== Segment start ==

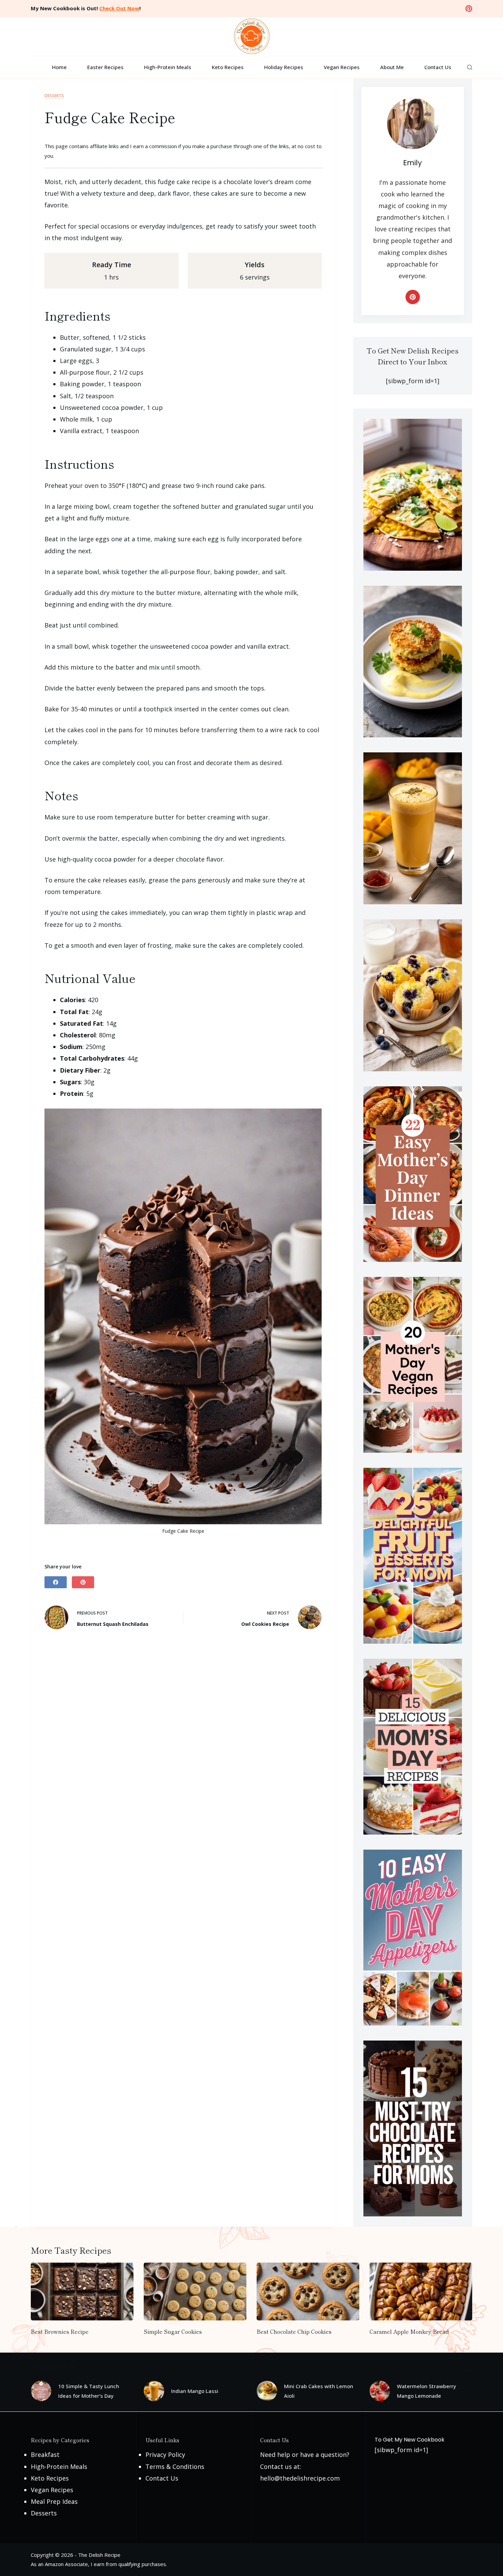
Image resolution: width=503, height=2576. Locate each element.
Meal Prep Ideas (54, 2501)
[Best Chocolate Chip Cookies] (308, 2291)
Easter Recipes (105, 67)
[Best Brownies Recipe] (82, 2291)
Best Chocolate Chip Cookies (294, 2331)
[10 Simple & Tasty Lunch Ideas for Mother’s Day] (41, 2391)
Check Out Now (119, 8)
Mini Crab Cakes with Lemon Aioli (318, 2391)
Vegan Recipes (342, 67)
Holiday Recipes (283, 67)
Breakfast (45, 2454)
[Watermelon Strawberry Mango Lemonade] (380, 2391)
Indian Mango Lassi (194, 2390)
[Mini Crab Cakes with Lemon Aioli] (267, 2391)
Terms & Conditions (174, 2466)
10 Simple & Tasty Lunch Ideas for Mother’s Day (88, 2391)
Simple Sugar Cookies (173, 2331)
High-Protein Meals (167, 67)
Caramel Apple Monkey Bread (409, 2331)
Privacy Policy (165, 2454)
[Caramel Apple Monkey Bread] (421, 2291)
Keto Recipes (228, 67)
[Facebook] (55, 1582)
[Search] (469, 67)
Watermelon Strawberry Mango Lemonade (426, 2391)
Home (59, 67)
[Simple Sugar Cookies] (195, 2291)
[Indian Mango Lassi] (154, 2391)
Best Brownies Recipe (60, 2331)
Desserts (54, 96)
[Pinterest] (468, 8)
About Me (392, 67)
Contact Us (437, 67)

== Segment end ==

Only the lines from the one that contains "Mini Crab Cakes with Lemon Aioli (318, 2391)" to the end of the entries above should be given again, exactly and in full.

Mini Crab Cakes with Lemon Aioli (318, 2391)
Vegan Recipes (342, 67)
Holiday Recipes (283, 67)
Breakfast (45, 2454)
[Watermelon Strawberry Mango Lemonade] (380, 2391)
Indian Mango Lassi (194, 2390)
[Mini Crab Cakes with Lemon Aioli] (267, 2391)
Terms & Conditions (174, 2466)
10 Simple & Tasty Lunch Ideas for Mother’s Day (88, 2391)
Simple Sugar Cookies (173, 2331)
High-Protein Meals (167, 67)
Caramel Apple Monkey Bread (409, 2331)
Privacy Policy (165, 2454)
[Caramel Apple Monkey Bread] (421, 2291)
Keto Recipes (228, 67)
[Facebook] (55, 1582)
[Search] (469, 67)
Watermelon Strawberry Mango Lemonade (426, 2391)
Home (59, 67)
[Simple Sugar Cookies] (195, 2291)
[Indian Mango Lassi] (154, 2391)
Best Brownies Recipe (60, 2331)
Desserts (54, 96)
[Pinterest] (468, 8)
About Me (392, 67)
Contact Us (437, 67)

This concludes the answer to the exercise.